Well to support read heavy workloads, you use read replicas.
And to support write heavy workloads, you shard your writer instance.

Now we don't use the reader instance of our DB. The reason is that we want strongly consistent reads. Since in a dedupe use case, if your reads are not strongly consistent, there is a possibility of data duplication. If you use a reader instance, you give up read after write consistency guarantees (due to the asynchronous replication). Hence we use the reader instance only as a failover.

So the next thought was to shard the database. Here is a nice blog on sharding.
The more you read about it, the more you will realise that sharding is a bitter medicine which you should take only if there are no better options available. This article from Percona really puts that in perspective.

Apart from all the issues mentioned with sharding in the article above, another challenge specific to our organisation was that we did not have much experience with it. No other team had to do this before and there was no existing framework that we could leverage.
Since we were running on a time crunch, hence we decided that it would probably be better to keep searching for an easier and more simple solution. That is what we did at least.

MySql-NoSql Hybrid Approach

The basic idea behind this approach was to separate the deduplication concerns with the rest of the input processing. The deduplication use case can be easily (and more cleanly) solved by a NoSql store.

First let’s analyse what are the benefits we might get if we separate out deduplication from the rest:
  • The existing architecture had a table which is used for Deduplication and persistence. What this table did was retain the input (read S3 object keys) for all the blades in the last 10 days. About 3 months back, there were about a billion entries in this table. This was causing a lot of issues for us (the main root cause was our purger not able to delete the entries at the correct pace). We eventually fixed the issue but even then there were about 400 million entries in the table.
  • We run the getMostRecentObjects (mentioned above) query on this table. Even though it uses an index (and this was actually one of the issues above, the query was not using the correct index as the table size was so huge and the stats of the table were all skewed), this is probably not the best way to query for duplicates. If we move this to a NoSql store instead, we have the clear benefit of high performance.
  • Also if we are able to move deduplication logic from RDS -> NoSql, we would save on the database connections which are made to insert the objects in this Inputs table. We will have a separate table (which is present in the current design as well) which will handle the bookkeeping of thousands of concurrent inputs.

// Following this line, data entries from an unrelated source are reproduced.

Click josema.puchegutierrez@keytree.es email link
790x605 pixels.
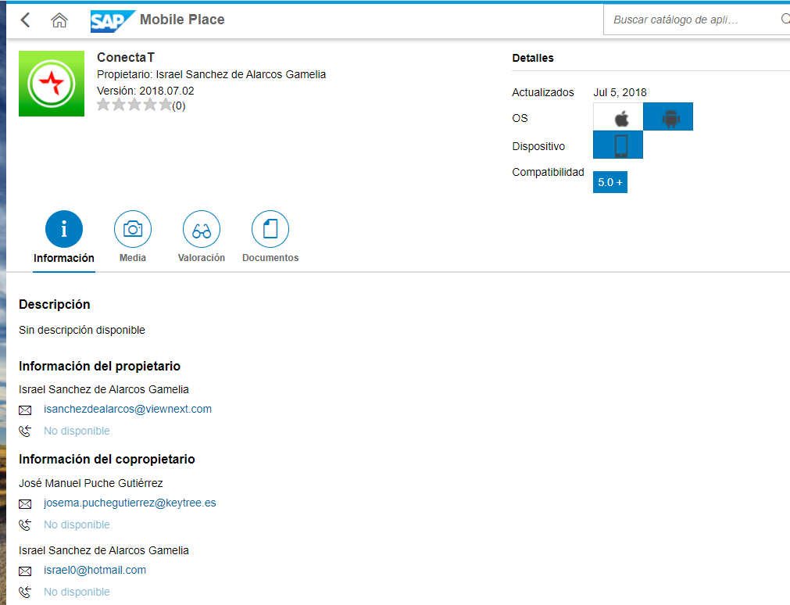point(130,503)
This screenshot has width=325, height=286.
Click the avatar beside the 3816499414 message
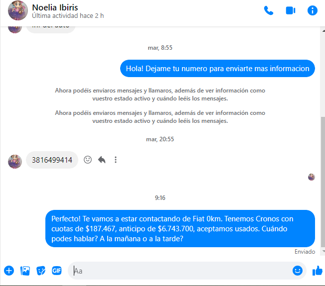[x=14, y=161]
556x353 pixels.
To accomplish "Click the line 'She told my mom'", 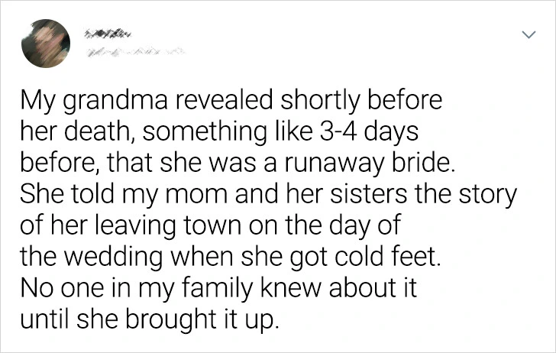I will coord(269,195).
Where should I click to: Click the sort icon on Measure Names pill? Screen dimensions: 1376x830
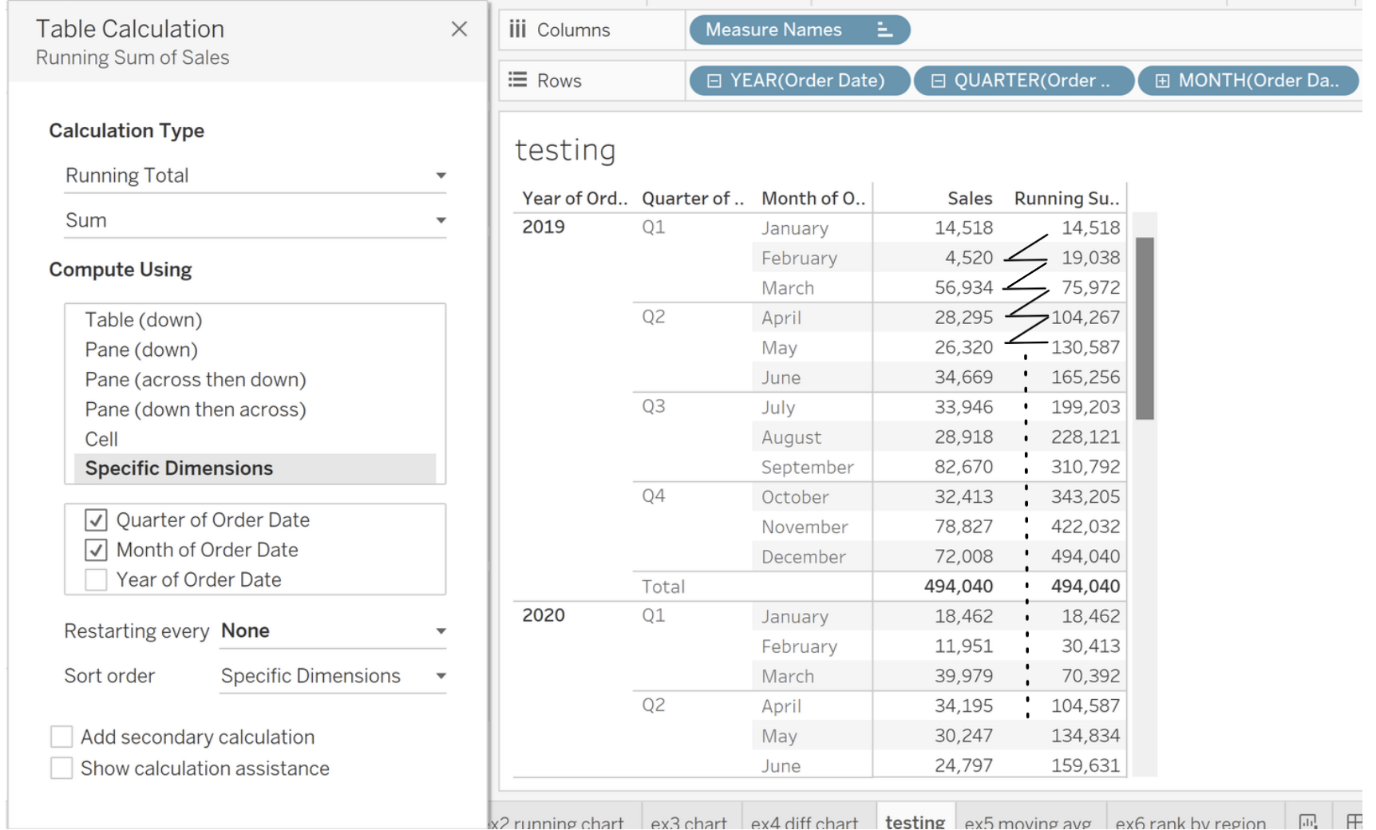click(x=884, y=30)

Hence it is easy to see that using a NoSql store for deduplication has its benefits.


Rollout

Finally we decided to go with the MySql-NoSql hybrid approach. Another difficult aspect of this project was the rollout phase. There were three main phases in rollout:
1. Dual write on both old and new store. The new store had asynchronous retries to handle failures. We had metrics set up so that we have clear indication of the progress of this stage.
2. After 10 days (our purging period), we could switch reads to the new store.
3. After some time we can switch the writes as well to only the new store.
4. Finally after 10 more days the old store would be empty and we can simply delete the SQL table.


This was the connections graph in one of the production deployments after the rollout. We saw similar trends on all deployments i.e the connection usage became 1/3rd of the original value. This directly implied ~3X more horizontal scalability. (Obviously there is another factor of the DB CPU, but that was not too high to begin with) 

Conclusion

Overall this was a nice challenging project to work on and gave me a chance to work closely with some Sql/NoSql DBs. Database migration is a challenging task but if done right, it can really improve your scalability and save you the time and complexity of revamping your complete microservice!